Brano →
++++++++

• Londra blocca la Scozia sul cambio di genere agevolato. Sturgeon: «È un attacco frontale»

Scontro politico, culturale e istituzionale fra Edimburgo e Londra. Dopo averla considerata lesiva della legislazione britannica nel suo complesso, il governo di Rishi Sunak ha bloccato una legge votata dal parlamento devoluto scozzese tesa a facilitare il percorso legale di chi vuole cambiare genere, creando un inedito precedente nel rapporto costituzionale fra le due nazioni. Lo ha fatto ricorrendo a un’opzione “estrema” della giurisprudenza sulla devoluzione: l’articolo Section 35 prevede che Londra possa impedire la promulgazione di leggi da parte del parlamento devoluto che possano avere ricadute «ragionevolmente» negative sul resto della legislazione britannica, in questo caso l’Equality Act, che vige in Inghilterra, Scozia e Galles.

++++++++

Voci mostrate →
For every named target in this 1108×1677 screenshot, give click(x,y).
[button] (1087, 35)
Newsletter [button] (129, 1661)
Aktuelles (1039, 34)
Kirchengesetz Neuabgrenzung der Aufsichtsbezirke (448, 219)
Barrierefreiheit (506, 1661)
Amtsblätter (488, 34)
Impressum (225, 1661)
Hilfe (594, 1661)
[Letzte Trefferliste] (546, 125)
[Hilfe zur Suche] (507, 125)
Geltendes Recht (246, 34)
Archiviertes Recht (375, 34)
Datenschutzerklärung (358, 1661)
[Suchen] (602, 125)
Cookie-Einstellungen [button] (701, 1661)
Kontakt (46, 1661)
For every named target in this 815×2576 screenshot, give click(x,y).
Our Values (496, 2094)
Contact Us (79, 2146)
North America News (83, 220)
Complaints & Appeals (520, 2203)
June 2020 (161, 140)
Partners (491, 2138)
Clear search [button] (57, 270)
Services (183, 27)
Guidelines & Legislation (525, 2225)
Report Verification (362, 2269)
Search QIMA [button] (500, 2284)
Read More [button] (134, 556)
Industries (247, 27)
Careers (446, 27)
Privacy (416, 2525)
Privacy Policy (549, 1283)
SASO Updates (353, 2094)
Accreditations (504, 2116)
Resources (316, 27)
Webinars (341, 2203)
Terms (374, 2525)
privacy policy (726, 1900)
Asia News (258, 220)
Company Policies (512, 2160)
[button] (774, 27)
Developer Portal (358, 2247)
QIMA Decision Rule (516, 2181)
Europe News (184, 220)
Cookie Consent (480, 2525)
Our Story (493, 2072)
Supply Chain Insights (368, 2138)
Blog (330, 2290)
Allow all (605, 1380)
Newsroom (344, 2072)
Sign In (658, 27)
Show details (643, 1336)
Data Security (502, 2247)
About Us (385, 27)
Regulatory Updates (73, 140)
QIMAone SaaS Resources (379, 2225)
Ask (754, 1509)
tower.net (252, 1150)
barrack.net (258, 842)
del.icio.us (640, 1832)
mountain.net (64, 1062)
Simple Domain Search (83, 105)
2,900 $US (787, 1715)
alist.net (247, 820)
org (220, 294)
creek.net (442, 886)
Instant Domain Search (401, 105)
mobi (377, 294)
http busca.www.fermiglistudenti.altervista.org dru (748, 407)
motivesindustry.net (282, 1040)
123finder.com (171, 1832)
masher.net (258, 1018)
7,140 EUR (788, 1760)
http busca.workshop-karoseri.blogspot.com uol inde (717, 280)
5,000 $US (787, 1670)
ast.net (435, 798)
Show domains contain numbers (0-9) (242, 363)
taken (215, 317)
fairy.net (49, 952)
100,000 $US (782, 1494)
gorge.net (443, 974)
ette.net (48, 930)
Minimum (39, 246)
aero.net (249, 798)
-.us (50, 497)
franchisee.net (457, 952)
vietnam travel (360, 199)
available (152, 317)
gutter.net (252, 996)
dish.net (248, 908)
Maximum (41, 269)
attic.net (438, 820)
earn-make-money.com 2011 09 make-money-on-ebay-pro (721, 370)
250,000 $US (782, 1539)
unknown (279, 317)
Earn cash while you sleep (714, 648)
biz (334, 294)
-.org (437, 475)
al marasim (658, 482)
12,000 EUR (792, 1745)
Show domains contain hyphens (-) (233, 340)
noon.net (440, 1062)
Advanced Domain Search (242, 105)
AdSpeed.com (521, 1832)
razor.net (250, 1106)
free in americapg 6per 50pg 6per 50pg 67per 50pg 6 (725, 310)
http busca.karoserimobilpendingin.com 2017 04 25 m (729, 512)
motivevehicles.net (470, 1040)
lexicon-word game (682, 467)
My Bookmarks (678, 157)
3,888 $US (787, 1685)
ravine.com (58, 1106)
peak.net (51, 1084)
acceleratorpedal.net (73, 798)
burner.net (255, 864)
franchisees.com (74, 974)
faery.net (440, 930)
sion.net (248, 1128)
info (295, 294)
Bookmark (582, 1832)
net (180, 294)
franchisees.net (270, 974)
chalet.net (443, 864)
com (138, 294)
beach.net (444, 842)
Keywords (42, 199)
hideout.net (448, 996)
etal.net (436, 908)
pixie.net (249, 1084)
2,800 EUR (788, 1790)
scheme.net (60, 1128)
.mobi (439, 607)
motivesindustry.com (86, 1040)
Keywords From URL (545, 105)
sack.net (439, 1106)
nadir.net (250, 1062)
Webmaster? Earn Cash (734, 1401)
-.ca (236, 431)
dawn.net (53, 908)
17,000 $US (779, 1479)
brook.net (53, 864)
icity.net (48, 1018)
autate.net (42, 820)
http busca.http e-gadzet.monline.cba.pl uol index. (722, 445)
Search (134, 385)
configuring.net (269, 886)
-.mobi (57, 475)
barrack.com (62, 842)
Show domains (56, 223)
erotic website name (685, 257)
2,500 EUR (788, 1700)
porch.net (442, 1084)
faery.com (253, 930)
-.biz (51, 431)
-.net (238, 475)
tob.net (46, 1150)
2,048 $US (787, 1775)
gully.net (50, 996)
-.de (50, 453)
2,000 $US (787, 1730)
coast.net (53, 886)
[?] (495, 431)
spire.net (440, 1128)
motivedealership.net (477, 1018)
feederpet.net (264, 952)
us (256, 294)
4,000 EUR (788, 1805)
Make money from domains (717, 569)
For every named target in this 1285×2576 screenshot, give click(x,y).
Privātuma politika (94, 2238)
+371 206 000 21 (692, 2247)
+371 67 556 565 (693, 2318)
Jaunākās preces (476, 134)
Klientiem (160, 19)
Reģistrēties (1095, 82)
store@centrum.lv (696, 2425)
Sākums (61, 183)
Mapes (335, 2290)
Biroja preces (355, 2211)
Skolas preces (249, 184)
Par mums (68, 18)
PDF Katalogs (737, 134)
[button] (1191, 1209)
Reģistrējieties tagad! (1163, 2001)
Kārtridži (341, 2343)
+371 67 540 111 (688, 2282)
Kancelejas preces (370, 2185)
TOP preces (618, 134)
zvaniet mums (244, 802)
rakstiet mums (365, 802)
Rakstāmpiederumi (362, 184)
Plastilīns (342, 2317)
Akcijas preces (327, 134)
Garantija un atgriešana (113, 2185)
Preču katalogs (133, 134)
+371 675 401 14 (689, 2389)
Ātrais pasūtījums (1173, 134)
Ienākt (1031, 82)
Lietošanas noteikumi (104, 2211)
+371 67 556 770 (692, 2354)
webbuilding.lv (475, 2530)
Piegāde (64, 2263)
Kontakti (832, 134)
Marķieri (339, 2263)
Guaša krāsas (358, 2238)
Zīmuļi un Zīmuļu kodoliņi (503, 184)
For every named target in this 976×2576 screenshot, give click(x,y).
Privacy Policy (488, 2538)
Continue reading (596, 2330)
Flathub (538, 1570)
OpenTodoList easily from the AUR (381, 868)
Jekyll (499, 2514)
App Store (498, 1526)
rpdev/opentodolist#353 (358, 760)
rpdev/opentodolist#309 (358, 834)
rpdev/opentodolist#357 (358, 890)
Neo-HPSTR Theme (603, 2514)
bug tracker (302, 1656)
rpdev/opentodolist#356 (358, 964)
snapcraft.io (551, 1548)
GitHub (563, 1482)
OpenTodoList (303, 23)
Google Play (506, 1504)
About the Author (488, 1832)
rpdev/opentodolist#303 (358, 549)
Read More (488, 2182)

++++++++

Consegna A → Riscrivi il tratto del brano che va da "Scontro politico, culturale" fino a "Scozia e Galles.", sostituendo "parlamento devoluto" con "parlamento locale".
Consegna B → Secondo il brano, quale legge vige in Inghilterra, Scozia e Galles?
Consegna C → Prosegui il brano sullo scontro tra Edimburgo e Londra, ripartendo dopo la sua ultima frase.
Le voci non servono per svolgere questa parte.

Svolgimento A →
Scontro politico, culturale e istituzionale fra Edimburgo e Londra. Dopo averla considerata lesiva della legislazione britannica nel suo complesso, il governo di Rishi Sunak ha bloccato una legge votata dal parlamento locale scozzese tesa a facilitare il percorso legale di chi vuole cambiare genere, creando un inedito precedente nel rapporto costituzionale fra le due nazioni. Lo ha fatto ricorrendo a un’opzione “estrema” della giurisprudenza sulla devoluzione: l’articolo Section 35 prevede che Londra possa impedire la promulgazione di leggi da parte del parlamento locale che possano avere ricadute «ragionevolmente» negative sul resto della legislazione britannica, in questo caso l’Equality Act, che vige in Inghilterra, Scozia e Galles.

Svolgimento B → L'Equality Act.

Svolgimento C →
Durissima la reazione della premier scozzese Nicola Sturgeon, che ha definito l’intervento di Londra «un attacco frontale al nostro Parlamento scozzese democraticamente eletto» e ha promesso una battaglia legale che finirà probabilmente solo davanti alla Corte Suprema. Sturgeon vede l’ingerenza come «arma politica», la prima di una serie di iniziative atte a sabotare la devoluzione stessa, promulgata nel 1998 con lo Scotland Act.

IL CONTENZIOSO trasforma il dibattito sulla possibilità legale di cambiare genere – e dunque l’accidentato percorso verso una società post-binaria – in uno scontro politico istituzionale sullo sfondo della tensione fra il governo nazionalista del Snp e quello unionista Tory e fra i due parlamenti, Holyrood e Westminster. Già due mesi fa la Corte Suprema aveva proibito alla Scozia di indire un secondo referendum sull’indipendenza senza l’assenso di Londra, facendo infuriare i nazionalisti scozzesi.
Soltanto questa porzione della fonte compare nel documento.